The doctor that saw me that day was so compassionate and kind-hearted; I could tell he truly cared about my situation and wanted the best outcome possible for me. I sat staring through the giant robot-thingie while he dialed in lens after lens, trying to make it strong enough to correct my vision. It got better— the two birthday candles that started a few hand widths apart from each other moved in closer and closer, but even at top strength the candles never merged into one.

So I left the office with a new pair of thick bifocal glasses, feeling very much like the rug had been yanked out from under me by this new development that had not even been on my radar. And truth be told, even with my new specs there is a lot that has been lost as far as what I can see in detail, which in turn affects what I can do.
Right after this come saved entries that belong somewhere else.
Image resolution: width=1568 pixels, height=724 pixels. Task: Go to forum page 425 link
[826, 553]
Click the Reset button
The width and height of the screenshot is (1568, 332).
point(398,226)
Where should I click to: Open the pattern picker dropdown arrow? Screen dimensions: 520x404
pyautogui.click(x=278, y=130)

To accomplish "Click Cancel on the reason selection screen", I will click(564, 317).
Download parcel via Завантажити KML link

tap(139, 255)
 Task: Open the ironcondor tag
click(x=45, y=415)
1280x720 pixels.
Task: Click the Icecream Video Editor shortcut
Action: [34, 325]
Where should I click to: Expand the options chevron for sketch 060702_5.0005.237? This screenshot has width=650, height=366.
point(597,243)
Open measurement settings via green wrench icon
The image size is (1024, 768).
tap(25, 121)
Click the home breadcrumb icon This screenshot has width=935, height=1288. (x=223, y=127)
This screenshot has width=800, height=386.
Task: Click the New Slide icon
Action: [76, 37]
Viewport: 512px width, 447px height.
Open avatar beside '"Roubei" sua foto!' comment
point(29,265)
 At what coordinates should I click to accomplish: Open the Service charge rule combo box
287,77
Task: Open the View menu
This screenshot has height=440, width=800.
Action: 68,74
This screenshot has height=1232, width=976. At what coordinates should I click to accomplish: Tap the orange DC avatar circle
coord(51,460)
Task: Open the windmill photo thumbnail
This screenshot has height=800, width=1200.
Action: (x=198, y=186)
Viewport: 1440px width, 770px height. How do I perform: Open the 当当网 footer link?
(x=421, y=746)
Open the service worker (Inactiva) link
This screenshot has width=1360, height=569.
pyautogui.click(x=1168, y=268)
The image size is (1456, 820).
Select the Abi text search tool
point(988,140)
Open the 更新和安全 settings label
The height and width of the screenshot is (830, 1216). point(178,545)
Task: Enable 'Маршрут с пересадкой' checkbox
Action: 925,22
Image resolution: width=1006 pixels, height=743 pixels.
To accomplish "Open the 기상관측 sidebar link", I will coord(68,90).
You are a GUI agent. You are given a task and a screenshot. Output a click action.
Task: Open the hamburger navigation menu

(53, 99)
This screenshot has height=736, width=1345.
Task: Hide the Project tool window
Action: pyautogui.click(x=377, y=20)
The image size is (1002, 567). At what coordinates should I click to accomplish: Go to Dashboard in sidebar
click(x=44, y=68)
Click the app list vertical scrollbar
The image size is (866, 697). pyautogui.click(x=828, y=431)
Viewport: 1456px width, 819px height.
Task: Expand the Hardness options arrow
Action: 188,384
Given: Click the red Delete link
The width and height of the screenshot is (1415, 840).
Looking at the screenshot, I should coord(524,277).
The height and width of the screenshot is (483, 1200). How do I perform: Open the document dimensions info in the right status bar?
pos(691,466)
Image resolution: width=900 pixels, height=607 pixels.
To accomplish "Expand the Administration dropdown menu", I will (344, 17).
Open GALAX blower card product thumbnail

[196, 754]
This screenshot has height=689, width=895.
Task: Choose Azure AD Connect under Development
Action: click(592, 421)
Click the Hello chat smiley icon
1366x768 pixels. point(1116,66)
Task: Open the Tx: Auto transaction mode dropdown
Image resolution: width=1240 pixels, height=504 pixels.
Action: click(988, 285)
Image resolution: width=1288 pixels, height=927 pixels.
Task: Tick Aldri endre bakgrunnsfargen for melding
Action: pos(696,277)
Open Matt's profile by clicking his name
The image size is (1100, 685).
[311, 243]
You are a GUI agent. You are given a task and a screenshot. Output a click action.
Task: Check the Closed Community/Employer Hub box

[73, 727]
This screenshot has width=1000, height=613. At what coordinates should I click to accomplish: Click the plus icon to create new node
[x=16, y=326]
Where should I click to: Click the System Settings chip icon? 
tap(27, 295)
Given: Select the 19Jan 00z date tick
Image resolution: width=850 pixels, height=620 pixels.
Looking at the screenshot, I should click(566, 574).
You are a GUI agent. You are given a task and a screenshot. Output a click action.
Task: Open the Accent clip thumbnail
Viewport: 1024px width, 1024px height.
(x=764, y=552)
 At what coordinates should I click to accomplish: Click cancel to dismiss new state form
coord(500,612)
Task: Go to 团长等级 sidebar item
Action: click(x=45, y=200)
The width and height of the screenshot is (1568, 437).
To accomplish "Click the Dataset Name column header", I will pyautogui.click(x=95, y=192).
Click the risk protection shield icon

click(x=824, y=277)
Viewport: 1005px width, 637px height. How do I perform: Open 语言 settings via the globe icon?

It was a disheartening blow at first, that left me wondering what I had to offer now. My Etsy business would be affected, my art, my writing… what was left for me to give to the people I love and care about?
For a little while, my mind went to the same place it always used to go when something was taken away from me: What am I still useful for?
Illness has a way of asking that question over and over again. Every new limitation feels like another subtraction sign—another thing crossed off the list of what you once could do.
And if I’m honest, I realized something in the middle of that discouragement: somewhere along the way, I had quietly started believing that my value to God and to other people was tied to my abilities. My productivity. My output. What I could make, build, write, organize, or contribute.
But that has never actually been the way God works.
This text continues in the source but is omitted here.